Trifluoromethyl group or a C2-C6 alkyl group which is substituted with a trifluoromethyl group.

2. Electrolyte according to claim 1, characterized in that Ri is an n-propoxy group, an iso-propoxy group or a tert-butoxy group.

3. Electrolyte according to claim 2, characterized in that Ri is a tert-butoxy group.

4. Electrolyte according to claim 1, characterized in that Ri is an n-pentafluoropropoxy group.

5. Electrolyte according to one of the preceding claims, characterized in that R _{2 is} a trifluoromethyl group and R ₃ ,

R ₄ and R5 are H.

6. Electrolyte according to one of claims 1 to 4, characterized in that R ₂ , R ₃ , R4 and R5 are H.

7. Electrolyte according to one of the preceding claims, characterized in that the at least one phosphite is contained in a proportion of 0.1-15% by weight, based on the total weight of the organic solvents.

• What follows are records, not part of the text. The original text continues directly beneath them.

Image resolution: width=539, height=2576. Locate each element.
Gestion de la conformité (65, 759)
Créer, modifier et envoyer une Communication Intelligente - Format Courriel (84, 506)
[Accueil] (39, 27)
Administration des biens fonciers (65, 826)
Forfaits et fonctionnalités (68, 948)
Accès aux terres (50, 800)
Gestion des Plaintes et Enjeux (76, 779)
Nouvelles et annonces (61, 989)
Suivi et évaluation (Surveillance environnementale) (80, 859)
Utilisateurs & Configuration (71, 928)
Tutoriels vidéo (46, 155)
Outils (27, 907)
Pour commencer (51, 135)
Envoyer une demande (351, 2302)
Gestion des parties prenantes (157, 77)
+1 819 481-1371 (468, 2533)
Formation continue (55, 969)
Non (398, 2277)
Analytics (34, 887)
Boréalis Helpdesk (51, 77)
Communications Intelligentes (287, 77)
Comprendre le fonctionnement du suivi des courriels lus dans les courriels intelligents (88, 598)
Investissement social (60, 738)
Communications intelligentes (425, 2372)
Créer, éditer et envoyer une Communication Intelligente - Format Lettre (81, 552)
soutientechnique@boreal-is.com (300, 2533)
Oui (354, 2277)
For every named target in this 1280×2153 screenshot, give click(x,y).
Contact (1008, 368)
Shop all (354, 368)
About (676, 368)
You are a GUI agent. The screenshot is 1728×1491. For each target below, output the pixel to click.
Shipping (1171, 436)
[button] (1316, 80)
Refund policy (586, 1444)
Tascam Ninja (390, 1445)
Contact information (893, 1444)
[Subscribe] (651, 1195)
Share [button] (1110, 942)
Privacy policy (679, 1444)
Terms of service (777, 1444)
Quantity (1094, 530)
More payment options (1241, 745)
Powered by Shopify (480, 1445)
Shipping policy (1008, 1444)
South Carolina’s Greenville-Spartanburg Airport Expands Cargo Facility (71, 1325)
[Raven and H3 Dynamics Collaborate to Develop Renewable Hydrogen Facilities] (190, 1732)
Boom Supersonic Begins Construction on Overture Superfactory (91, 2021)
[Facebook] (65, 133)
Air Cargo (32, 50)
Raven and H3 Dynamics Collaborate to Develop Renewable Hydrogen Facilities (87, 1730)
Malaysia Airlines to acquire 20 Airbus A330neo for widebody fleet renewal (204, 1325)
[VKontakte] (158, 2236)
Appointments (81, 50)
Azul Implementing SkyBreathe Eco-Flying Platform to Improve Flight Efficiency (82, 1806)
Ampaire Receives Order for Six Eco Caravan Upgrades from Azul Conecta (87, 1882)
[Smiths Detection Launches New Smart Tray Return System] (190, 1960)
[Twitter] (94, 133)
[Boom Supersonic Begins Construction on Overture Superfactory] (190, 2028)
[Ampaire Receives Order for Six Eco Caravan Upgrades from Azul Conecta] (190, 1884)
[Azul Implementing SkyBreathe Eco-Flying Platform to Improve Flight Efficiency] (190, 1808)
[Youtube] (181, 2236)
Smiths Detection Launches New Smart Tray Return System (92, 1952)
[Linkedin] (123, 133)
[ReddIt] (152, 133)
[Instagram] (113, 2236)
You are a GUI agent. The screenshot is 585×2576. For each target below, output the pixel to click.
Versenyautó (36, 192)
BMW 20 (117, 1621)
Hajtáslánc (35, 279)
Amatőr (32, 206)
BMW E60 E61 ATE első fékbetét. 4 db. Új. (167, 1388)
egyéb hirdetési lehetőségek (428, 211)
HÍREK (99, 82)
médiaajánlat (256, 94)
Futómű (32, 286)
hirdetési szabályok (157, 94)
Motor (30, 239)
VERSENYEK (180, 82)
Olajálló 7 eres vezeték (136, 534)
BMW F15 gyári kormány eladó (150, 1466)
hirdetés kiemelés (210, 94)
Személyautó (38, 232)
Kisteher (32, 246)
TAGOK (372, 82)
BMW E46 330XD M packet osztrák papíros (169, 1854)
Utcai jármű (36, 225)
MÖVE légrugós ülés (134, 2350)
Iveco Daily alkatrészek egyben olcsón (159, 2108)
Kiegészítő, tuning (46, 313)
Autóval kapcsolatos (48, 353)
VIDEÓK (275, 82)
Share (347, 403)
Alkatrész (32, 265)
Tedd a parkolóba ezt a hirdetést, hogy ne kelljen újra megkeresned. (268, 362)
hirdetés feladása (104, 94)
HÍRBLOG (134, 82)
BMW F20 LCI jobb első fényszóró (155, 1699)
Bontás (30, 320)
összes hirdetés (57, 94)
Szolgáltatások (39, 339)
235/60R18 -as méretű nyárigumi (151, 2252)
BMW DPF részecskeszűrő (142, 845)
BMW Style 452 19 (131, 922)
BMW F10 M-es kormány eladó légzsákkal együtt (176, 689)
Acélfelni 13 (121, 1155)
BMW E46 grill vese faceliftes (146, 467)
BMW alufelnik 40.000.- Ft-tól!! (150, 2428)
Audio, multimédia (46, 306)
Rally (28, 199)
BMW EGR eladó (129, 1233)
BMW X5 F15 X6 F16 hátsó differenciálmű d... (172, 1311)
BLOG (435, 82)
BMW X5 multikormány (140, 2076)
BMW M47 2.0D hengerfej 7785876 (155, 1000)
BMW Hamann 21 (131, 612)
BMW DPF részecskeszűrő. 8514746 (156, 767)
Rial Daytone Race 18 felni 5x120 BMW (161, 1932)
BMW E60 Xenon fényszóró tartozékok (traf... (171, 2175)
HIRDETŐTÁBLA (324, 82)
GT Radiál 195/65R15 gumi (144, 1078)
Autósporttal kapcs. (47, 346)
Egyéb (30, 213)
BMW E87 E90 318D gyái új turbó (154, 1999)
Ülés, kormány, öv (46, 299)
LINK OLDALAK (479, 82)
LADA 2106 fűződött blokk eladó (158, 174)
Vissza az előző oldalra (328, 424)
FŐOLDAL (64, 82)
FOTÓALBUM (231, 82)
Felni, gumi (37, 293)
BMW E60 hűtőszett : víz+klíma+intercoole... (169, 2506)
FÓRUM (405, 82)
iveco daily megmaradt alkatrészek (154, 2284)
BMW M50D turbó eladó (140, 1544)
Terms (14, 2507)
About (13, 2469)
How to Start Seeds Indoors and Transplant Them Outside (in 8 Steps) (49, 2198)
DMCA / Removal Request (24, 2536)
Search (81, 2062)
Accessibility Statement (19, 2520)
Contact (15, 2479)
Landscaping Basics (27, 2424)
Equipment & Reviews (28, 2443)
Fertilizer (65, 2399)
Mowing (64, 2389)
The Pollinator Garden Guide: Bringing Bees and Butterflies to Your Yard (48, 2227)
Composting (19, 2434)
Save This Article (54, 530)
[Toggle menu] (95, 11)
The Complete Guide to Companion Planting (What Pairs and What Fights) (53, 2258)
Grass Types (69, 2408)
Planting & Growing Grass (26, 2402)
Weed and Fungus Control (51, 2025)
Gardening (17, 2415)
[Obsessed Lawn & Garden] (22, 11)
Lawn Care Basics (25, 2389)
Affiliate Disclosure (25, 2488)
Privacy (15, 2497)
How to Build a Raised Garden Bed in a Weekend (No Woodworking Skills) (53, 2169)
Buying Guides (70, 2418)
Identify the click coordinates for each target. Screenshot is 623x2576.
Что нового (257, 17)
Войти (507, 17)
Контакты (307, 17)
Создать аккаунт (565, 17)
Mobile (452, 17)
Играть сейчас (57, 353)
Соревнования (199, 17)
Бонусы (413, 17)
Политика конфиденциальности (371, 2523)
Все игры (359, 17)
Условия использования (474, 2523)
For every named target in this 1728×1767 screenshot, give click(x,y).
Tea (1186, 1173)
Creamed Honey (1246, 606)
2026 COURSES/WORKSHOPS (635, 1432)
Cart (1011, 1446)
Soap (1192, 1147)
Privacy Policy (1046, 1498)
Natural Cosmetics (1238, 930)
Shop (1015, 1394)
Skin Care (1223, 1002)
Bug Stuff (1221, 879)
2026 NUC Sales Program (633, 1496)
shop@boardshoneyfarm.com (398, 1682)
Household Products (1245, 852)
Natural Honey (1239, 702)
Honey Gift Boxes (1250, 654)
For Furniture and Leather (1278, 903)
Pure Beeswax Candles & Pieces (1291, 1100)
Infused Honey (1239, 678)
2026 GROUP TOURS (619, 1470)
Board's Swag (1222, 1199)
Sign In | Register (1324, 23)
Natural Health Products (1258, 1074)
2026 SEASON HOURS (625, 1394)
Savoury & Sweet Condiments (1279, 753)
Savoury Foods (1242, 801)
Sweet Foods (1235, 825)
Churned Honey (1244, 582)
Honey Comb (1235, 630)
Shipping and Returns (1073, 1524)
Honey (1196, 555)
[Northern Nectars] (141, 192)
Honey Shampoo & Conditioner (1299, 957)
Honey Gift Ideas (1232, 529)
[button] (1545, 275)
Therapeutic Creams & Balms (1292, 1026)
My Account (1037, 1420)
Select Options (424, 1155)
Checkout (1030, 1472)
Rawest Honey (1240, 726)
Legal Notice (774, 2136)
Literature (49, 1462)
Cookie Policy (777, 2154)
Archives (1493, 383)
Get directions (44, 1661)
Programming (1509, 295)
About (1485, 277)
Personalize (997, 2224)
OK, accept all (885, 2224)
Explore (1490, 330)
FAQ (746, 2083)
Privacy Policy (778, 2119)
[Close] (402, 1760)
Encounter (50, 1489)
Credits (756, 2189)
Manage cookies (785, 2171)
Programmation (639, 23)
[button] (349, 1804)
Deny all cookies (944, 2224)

8. Use of an electrolyte in a lithium secondary battery at a voltage greater than 4.2 V, the electrolyte comprising: at least one lithium salt; at least a first and a second organic

 Solvents, wherein the first organic solvent has a dielectric constant of more than 90 (at 40 ° C) and the second organic solvent has a boiling point of less than 110 ° C; and at least one phosphite of the formula (I)

wherein Ri is a fully or partially halogen-substituted, linear or branched C2-C2o ^_ alkyl group and R2, R3, R4 and R5 are independently selected from H or an unsubstituted or completely or partially

halogen-substituted, linear or branched Ci-C2o ^_

Alkyl group.

9. lithium secondary battery comprising a cathode; an anode; a separator; and the electrolyte according to one of claims 1 to 7.

10. Lithium secondary battery according to claim 9, characterized

characterized in that the proportion of phosphite in the electrolyte is 0.1-15% by weight, based on the total weight of the organic solvents.